3.1. Effets de la surdité en général chez l’humain

Les sujets atteints de perte auditive unilatérale peuvent présenter des cas de diploacousie, c’est-à-dire qu’ils perçoivent la hauteur virtuelle d’un son comme étant différente selon l’oreille de présentation. Cela tend à montrer que la très probable réorganisation neuronale a un impact sur la perception de la tonie. De plus, dans certains cas de diploacousie, le son dans l’oreille endommagée est décrit comme étant bruité ou impur (Davis et coll., 1950 ; Davis, 1970 ; Schuknecht, 1970). Cela pourrait signifier que les neurones codent de façon moins spécifique les fréquences ou que les cartes tonotopiques sont réorganisées.

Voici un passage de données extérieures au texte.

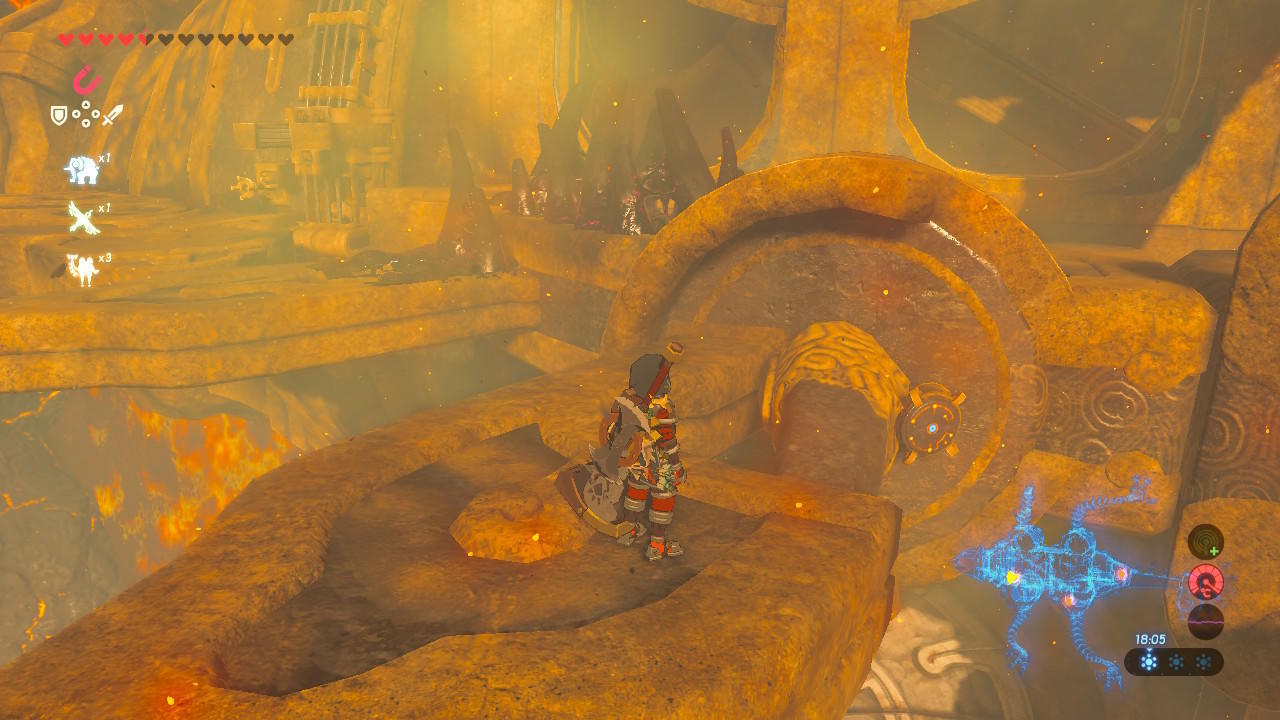Use the camel-shaped Urbosa's Fury icon
Viewport: 1280px width, 720px height.
[82, 268]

Il est très probable que la sélectivité fréquentielle est moindre chez une personne malentendante. Cela va avoir des effets au niveau des filtres auditifs et de la perception de l’intensité. Les sujets malentendants présentent en effet des filtres auditifs (reflets de la sélectivité fréquentielle) plus larges que les sujets normo-entendants (Dallos & Harris, 1978 ; Liberman & Mulroy, 1982 ; Schmiedt et coll., 1980), le degré d’élargissement augmentant avec la perte auditive (par ex., Leeuw & Dreschler, 1994 ; Tyler et coll., 1984). Des auteurs ont montré que cet élargissement est associé à plusieurs symptômes de la perte auditive comme par exemple le fait que la parole soit difficile à discriminer (Salvi et coll., 1983a ; Salvi et coll., 1983b). Enfin, pratiquement toutes les personnes qui souffrent de pertes auditives montrent un phénomène de recrutement de la sonie (Fowler, 1936 ; Steinberg & Gardner, 1937) qui pourrait être également dû à une réduction de la sélectivité fréquentielle (Hellman, 1978 ; Zeng & Turner, 1991).

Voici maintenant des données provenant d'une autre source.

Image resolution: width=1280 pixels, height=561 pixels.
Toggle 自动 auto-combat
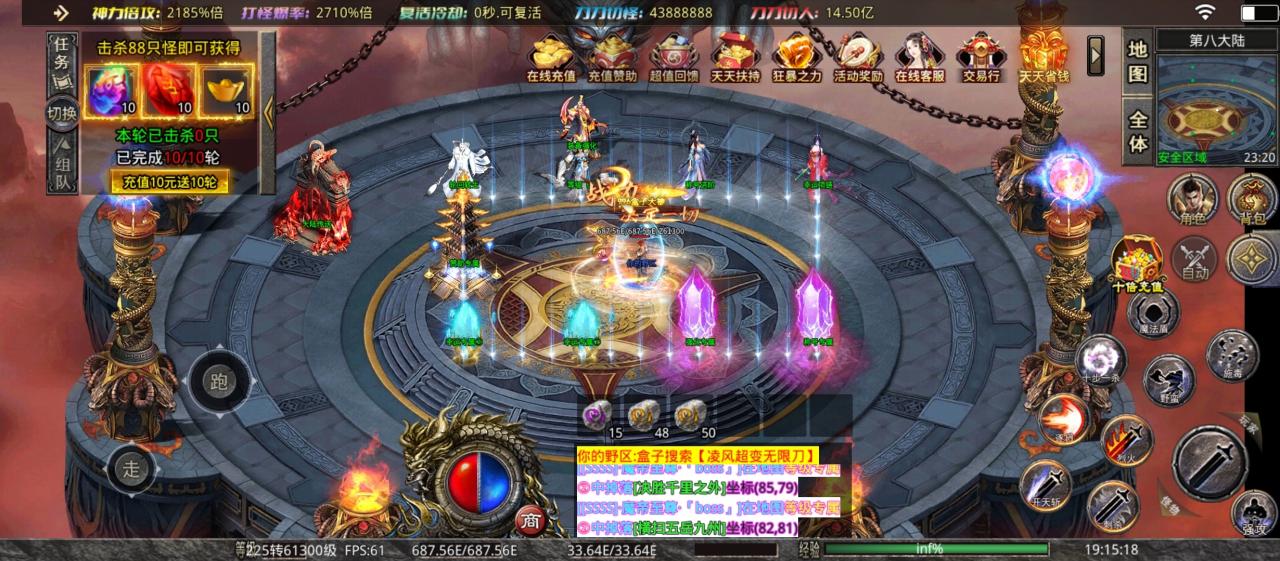1194,258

Les seuils de discrimination en fréquence (dF) sont également affectés par la perte auditive (par ex., Turner & Nelson, 1982 ; Freyman & Nelson, 1987 ; Gengel, 1973) même si cela ne semble pas être fortement corrélé avec le seuil absolu à la fréquence testée ou avec la sélectivité fréquentielle (Moore & Peters, 1992 ; Tyler et coll., 1983). Une explication possible pourrait être qu’une diminution du « phase-locking » des neurones auditifs afférents se produit après une lésion cochléaire rendant plus difficile la tâche de discrimination fréquentielle.

Enfin, l’acouphène pourrait être dans certains cas le résultat perceptif d’une réorganisation corticale liée à la perte auditive. L’acouphène serait alors une sensation auditive fantôme (Norena et coll., 2002) qui viendrait du système nerveux central (House & Brackmann, 1981) puisque la plupart des études physiologiques n’ont pu montré de changement de l’activité spontanée du nerf auditif (Dallos & Harris, 1978 ; Kiang et coll., 1970).